Objective: Return each of the rows below word for word, with no changes.
:: Stored rows
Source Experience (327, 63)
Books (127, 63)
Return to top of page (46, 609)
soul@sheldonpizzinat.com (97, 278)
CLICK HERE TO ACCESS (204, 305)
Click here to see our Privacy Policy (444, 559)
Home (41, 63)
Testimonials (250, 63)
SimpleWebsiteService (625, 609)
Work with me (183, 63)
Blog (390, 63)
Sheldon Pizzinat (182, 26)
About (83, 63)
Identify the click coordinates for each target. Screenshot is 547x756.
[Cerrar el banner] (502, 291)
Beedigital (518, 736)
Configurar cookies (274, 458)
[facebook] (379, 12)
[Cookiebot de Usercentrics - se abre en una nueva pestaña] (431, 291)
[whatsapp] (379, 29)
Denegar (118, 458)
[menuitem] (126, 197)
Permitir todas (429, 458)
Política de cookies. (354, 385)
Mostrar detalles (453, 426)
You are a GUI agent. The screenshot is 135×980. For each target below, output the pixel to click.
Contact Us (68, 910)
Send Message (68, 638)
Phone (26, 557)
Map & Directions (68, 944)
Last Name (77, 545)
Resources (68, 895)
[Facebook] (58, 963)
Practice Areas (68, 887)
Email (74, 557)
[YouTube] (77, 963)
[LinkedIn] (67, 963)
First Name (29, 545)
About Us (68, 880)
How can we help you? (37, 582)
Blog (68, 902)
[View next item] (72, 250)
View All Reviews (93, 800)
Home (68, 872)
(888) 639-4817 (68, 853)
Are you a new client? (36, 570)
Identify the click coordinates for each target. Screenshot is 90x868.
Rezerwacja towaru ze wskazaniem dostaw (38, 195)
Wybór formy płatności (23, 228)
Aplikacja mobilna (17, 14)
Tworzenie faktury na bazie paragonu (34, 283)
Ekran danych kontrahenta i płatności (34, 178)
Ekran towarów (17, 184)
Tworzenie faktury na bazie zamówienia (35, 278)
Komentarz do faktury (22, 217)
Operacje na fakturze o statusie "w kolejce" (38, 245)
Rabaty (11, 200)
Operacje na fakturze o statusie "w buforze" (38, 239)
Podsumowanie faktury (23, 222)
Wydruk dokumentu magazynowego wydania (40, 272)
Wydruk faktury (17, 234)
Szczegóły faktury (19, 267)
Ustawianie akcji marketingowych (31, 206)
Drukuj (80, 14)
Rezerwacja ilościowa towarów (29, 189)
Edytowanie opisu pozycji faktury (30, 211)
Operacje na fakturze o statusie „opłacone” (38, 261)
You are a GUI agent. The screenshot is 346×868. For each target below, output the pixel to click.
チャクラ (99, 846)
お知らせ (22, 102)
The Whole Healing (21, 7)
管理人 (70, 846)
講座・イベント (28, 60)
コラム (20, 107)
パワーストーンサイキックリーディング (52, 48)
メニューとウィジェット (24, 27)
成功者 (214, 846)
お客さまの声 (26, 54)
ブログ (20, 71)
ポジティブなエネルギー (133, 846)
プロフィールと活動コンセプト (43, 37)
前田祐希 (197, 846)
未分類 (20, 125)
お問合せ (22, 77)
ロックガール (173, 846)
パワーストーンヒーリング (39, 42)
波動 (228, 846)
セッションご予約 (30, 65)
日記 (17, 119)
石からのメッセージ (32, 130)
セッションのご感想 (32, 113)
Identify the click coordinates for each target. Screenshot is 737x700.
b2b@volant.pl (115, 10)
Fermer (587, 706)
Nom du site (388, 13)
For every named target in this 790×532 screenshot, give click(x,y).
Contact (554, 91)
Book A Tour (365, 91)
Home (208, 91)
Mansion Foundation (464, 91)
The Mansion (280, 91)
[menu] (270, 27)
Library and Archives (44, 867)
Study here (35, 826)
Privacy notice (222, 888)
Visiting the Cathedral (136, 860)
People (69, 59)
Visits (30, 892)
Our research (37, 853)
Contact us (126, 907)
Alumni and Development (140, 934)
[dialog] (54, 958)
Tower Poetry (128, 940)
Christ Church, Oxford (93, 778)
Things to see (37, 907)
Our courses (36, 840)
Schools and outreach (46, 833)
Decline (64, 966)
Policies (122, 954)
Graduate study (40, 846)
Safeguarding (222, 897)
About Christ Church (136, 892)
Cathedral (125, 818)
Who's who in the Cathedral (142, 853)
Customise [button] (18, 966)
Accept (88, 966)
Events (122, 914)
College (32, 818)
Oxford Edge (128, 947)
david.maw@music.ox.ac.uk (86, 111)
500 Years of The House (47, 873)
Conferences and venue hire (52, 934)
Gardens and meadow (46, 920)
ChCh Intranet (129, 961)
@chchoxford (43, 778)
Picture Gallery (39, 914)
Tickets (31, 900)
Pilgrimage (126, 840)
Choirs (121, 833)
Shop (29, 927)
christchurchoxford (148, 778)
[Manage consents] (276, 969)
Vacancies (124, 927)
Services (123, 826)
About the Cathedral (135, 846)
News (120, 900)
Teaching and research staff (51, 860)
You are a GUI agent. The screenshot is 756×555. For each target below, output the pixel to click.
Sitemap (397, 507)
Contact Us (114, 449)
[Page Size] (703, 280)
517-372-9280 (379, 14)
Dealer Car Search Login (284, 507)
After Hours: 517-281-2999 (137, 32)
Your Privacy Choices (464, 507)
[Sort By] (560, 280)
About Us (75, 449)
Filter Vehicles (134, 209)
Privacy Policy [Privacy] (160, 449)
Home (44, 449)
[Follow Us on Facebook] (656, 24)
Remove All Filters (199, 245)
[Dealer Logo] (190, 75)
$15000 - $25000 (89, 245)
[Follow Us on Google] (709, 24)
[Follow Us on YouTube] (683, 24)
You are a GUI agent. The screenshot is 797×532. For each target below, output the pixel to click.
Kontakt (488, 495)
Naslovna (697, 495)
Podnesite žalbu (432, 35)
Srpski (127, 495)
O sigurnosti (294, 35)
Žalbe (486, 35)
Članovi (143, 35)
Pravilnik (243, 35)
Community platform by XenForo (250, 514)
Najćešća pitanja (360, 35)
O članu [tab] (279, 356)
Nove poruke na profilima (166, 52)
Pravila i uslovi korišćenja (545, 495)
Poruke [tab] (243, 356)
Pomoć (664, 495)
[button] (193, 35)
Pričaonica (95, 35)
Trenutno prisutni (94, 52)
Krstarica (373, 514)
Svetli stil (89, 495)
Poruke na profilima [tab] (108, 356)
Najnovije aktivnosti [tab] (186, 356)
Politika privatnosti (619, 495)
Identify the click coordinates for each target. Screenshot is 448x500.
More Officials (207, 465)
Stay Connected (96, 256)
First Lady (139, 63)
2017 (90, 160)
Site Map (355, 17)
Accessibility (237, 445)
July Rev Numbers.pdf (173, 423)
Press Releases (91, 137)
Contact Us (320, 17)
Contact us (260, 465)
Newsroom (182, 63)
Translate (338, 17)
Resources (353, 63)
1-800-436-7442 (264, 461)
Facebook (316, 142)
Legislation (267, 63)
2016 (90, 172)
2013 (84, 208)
::::
Task solution:
Source Experience (327, 63)
Books (127, 63)
Return to top of page (46, 609)
soul@sheldonpizzinat.com (97, 278)
CLICK HERE TO ACCESS (204, 305)
Click here to see our Privacy Policy (444, 559)
Home (41, 63)
Testimonials (250, 63)
SimpleWebsiteService (625, 609)
Work with me (183, 63)
Blog (390, 63)
Sheldon Pizzinat (182, 26)
About (83, 63)
Identify the click coordinates for each target. Screenshot is 547x756.
[Cerrar el banner] (502, 291)
Beedigital (518, 736)
Configurar cookies (274, 458)
[facebook] (379, 12)
[Cookiebot de Usercentrics - se abre en una nueva pestaña] (431, 291)
[whatsapp] (379, 29)
Denegar (118, 458)
[menuitem] (126, 197)
Permitir todas (429, 458)
Política de cookies. (354, 385)
Mostrar detalles (453, 426)
You are a GUI agent. The screenshot is 135×980. For each target below, output the pixel to click.
Contact Us (68, 910)
Send Message (68, 638)
Phone (26, 557)
Map & Directions (68, 944)
Last Name (77, 545)
Resources (68, 895)
[Facebook] (58, 963)
Practice Areas (68, 887)
Email (74, 557)
[YouTube] (77, 963)
[LinkedIn] (67, 963)
First Name (29, 545)
About Us (68, 880)
How can we help you? (37, 582)
Blog (68, 902)
[View next item] (72, 250)
View All Reviews (93, 800)
Home (68, 872)
(888) 639-4817 (68, 853)
Are you a new client? (36, 570)
Identify the click coordinates for each target. Screenshot is 90x868.
Rezerwacja towaru ze wskazaniem dostaw (38, 195)
Wybór formy płatności (23, 228)
Aplikacja mobilna (17, 14)
Tworzenie faktury na bazie paragonu (34, 283)
Ekran danych kontrahenta i płatności (34, 178)
Ekran towarów (17, 184)
Tworzenie faktury na bazie zamówienia (35, 278)
Komentarz do faktury (22, 217)
Operacje na fakturze o statusie "w kolejce" (38, 245)
Rabaty (11, 200)
Operacje na fakturze o statusie "w buforze" (38, 239)
Podsumowanie faktury (23, 222)
Wydruk dokumentu magazynowego wydania (40, 272)
Wydruk faktury (17, 234)
Szczegóły faktury (19, 267)
Ustawianie akcji marketingowych (31, 206)
Drukuj (80, 14)
Rezerwacja ilościowa towarów (29, 189)
Edytowanie opisu pozycji faktury (30, 211)
Operacje na fakturze o statusie „opłacone” (38, 261)
You are a GUI agent. The screenshot is 346×868. For each target below, output the pixel to click.
チャクラ (99, 846)
お知らせ (22, 102)
The Whole Healing (21, 7)
管理人 (70, 846)
講座・イベント (28, 60)
コラム (20, 107)
パワーストーンサイキックリーディング (52, 48)
メニューとウィジェット (24, 27)
成功者 (214, 846)
お客さまの声 (26, 54)
ブログ (20, 71)
ポジティブなエネルギー (133, 846)
プロフィールと活動コンセプト (43, 37)
前田祐希 (197, 846)
未分類 (20, 125)
お問合せ (22, 77)
ロックガール (173, 846)
パワーストーンヒーリング (39, 42)
波動 (228, 846)
セッションご予約 (30, 65)
日記 (17, 119)
石からのメッセージ (32, 130)
セッションのご感想 (32, 113)
Identify the click coordinates for each target. Screenshot is 737x700.
b2b@volant.pl (115, 10)
Fermer (587, 706)
Nom du site (388, 13)
For every named target in this 790×532 screenshot, give click(x,y).
Contact (554, 91)
Book A Tour (365, 91)
Home (208, 91)
Mansion Foundation (464, 91)
The Mansion (280, 91)
[menu] (270, 27)
Library and Archives (44, 867)
Study here (35, 826)
Privacy notice (222, 888)
Visiting the Cathedral (136, 860)
People (69, 59)
Visits (30, 892)
Our research (37, 853)
Contact us (126, 907)
Alumni and Development (140, 934)
[dialog] (54, 958)
Tower Poetry (128, 940)
Christ Church, Oxford (93, 778)
Things to see (37, 907)
Our courses (36, 840)
Schools and outreach (46, 833)
Decline (64, 966)
Policies (122, 954)
Graduate study (40, 846)
Safeguarding (222, 897)
About Christ Church (136, 892)
Cathedral (125, 818)
Who's who in the Cathedral (142, 853)
Customise [button] (18, 966)
Accept (88, 966)
Events (122, 914)
College (32, 818)
Oxford Edge (128, 947)
david.maw@music.ox.ac.uk (86, 111)
500 Years of The House (47, 873)
Conferences and venue hire (52, 934)
Gardens and meadow (46, 920)
ChCh Intranet (129, 961)
@chchoxford (43, 778)
Picture Gallery (39, 914)
Tickets (31, 900)
Pilgrimage (126, 840)
Choirs (121, 833)
Shop (29, 927)
christchurchoxford (148, 778)
[Manage consents] (276, 969)
Vacancies (124, 927)
Services (123, 826)
About the Cathedral (135, 846)
News (120, 900)
Teaching and research staff (51, 860)
You are a GUI agent. The screenshot is 756×555. For each target below, output the pixel to click.
Sitemap (397, 507)
Contact Us (114, 449)
[Page Size] (703, 280)
517-372-9280 (379, 14)
Dealer Car Search Login (284, 507)
After Hours: 517-281-2999 (137, 32)
Your Privacy Choices (464, 507)
[Sort By] (560, 280)
About Us (75, 449)
Filter Vehicles (134, 209)
Privacy Policy [Privacy] (160, 449)
Home (44, 449)
[Follow Us on Facebook] (656, 24)
Remove All Filters (199, 245)
[Dealer Logo] (190, 75)
$15000 - $25000 (89, 245)
[Follow Us on Google] (709, 24)
[Follow Us on YouTube] (683, 24)
You are a GUI agent. The screenshot is 797×532. For each target below, output the pixel to click.
Kontakt (488, 495)
Naslovna (697, 495)
Podnesite žalbu (432, 35)
Srpski (127, 495)
O sigurnosti (294, 35)
Žalbe (486, 35)
Članovi (143, 35)
Pravilnik (243, 35)
Community platform by XenForo (250, 514)
Najćešća pitanja (360, 35)
O članu [tab] (279, 356)
Nove poruke na profilima (166, 52)
Pravila i uslovi korišćenja (545, 495)
Poruke [tab] (243, 356)
Pomoć (664, 495)
[button] (193, 35)
Pričaonica (95, 35)
Trenutno prisutni (94, 52)
Krstarica (373, 514)
Svetli stil (89, 495)
Poruke na profilima [tab] (108, 356)
Najnovije aktivnosti [tab] (186, 356)
Politika privatnosti (619, 495)
Identify the click coordinates for each target. Screenshot is 448x500.
More Officials (207, 465)
Stay Connected (96, 256)
First Lady (139, 63)
2017 (90, 160)
Site Map (355, 17)
Accessibility (237, 445)
July Rev Numbers.pdf (173, 423)
Press Releases (91, 137)
Contact Us (320, 17)
Contact us (260, 465)
Newsroom (182, 63)
Translate (338, 17)
Resources (353, 63)
1-800-436-7442 (264, 461)
Facebook (316, 142)
Legislation (267, 63)
2016 (90, 172)
2013 (84, 208)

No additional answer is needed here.